UDF Guide¶

Robin-sparkless supports user-defined functions (UDFs) in PySpark style:

Scalar Python UDFs (row-at-a-time)
Vectorized Python UDFs (pandas_udf-like; batch-at-a-time)
Rust UDFs (lazy, Expr-based)

Python UDFs (scalar)¶

Registration¶

import robin_sparkless as rs

spark = rs.SparkSession.builder().app_name("test").get_or_create()

def double(x):
    return x * 2 if x is not None else None

# Register with default return type (string) or explicit type
my_udf = spark.udf().register("double", double, return_type="int")

Usage¶

Use the returned UDF as a column expression:

df = spark.createDataFrame([(1, 10, "a"), (2, 20, "b")], ["id", "v", "name"])
df2 = df.with_column("doubled", my_udf(rs.col("id")))
# df2.collect() → [{'id': 1, 'v': 10, 'name': 'a', 'doubled': 2}, {'id': 2, 'v': 20, 'name': 'b', 'doubled': 4}]

Or call by name:

df2 = df.with_column("d2", rs.call_udf("double", rs.col("id")))

Return types¶

return_type can be omitted (defaults to StringType), a DDL string ("int", "bigint", "string", "double", "boolean", "date", "timestamp"), or a DataType-like object with typeName.

Limitations¶

Row-at-a-time execution: Scalar Python UDFs run row-by-row; data is materialized at the UDF boundary.
WHERE/HAVING: Python UDFs (scalar or vectorized) in SQL WHERE or HAVING are not yet supported.
Plan interpreter / filter: Python UDFs (scalar or vectorized) work in withColumn / select only. Using them in filter/join/groupBy plan expressions returns a clear error.

Vectorized Python UDFs (pandas_udf-style, column-wise)¶

Vectorized UDFs operate on column batches instead of individual rows. They are registered with vectorized=True and receive Python sequences (e.g. lists or pandas.Series) and must return one value per input element.

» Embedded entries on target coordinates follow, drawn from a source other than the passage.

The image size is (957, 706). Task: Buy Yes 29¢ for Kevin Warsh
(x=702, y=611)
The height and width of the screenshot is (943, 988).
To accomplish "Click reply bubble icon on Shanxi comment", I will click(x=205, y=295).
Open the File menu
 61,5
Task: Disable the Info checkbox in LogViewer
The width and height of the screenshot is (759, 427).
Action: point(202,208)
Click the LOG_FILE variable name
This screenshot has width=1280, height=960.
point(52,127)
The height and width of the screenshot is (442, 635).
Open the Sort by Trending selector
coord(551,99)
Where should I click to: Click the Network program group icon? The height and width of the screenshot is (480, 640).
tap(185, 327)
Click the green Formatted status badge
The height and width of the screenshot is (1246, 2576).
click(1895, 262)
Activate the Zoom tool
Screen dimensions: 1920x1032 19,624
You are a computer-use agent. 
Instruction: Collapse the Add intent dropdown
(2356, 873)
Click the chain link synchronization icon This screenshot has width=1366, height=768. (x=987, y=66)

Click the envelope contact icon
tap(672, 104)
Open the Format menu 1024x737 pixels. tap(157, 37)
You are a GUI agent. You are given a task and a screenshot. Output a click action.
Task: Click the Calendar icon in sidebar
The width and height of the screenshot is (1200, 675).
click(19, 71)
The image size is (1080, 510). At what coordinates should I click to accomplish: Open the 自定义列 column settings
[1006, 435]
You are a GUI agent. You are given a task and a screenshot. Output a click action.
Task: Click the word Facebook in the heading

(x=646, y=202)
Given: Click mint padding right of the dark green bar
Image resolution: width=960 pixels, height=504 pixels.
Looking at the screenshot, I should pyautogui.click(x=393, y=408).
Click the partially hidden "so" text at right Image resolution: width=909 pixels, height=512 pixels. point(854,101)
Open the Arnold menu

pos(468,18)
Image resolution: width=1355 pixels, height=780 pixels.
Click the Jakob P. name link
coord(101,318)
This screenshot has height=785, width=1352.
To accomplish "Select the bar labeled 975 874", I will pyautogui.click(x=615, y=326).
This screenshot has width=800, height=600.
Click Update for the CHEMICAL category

Registration (column-wise)¶

import robin_sparkless as rs

spark = rs.SparkSession.builder().app_name("vec_udf").get_or_create()

def double_vec(col):
    # col is a 1-D sequence of values (list, pandas.Series, etc.)
    return [x * 2 if x is not None else None for x in col]

my_udf = spark.udf().register(
    "double_vec",
    double_vec,
    return_type="int",
    vectorized=True,
)

Usage from DataFrame¶

import robin_sparkless as rs

spark = rs.SparkSession.builder().app_name("vec_udf").get_or_create()

# Single-column schema: use createDataFrame with explicit schema
df = spark.createDataFrame([{"id": 1}, {"id": 2}, {"id": 3}], [("id", "bigint")])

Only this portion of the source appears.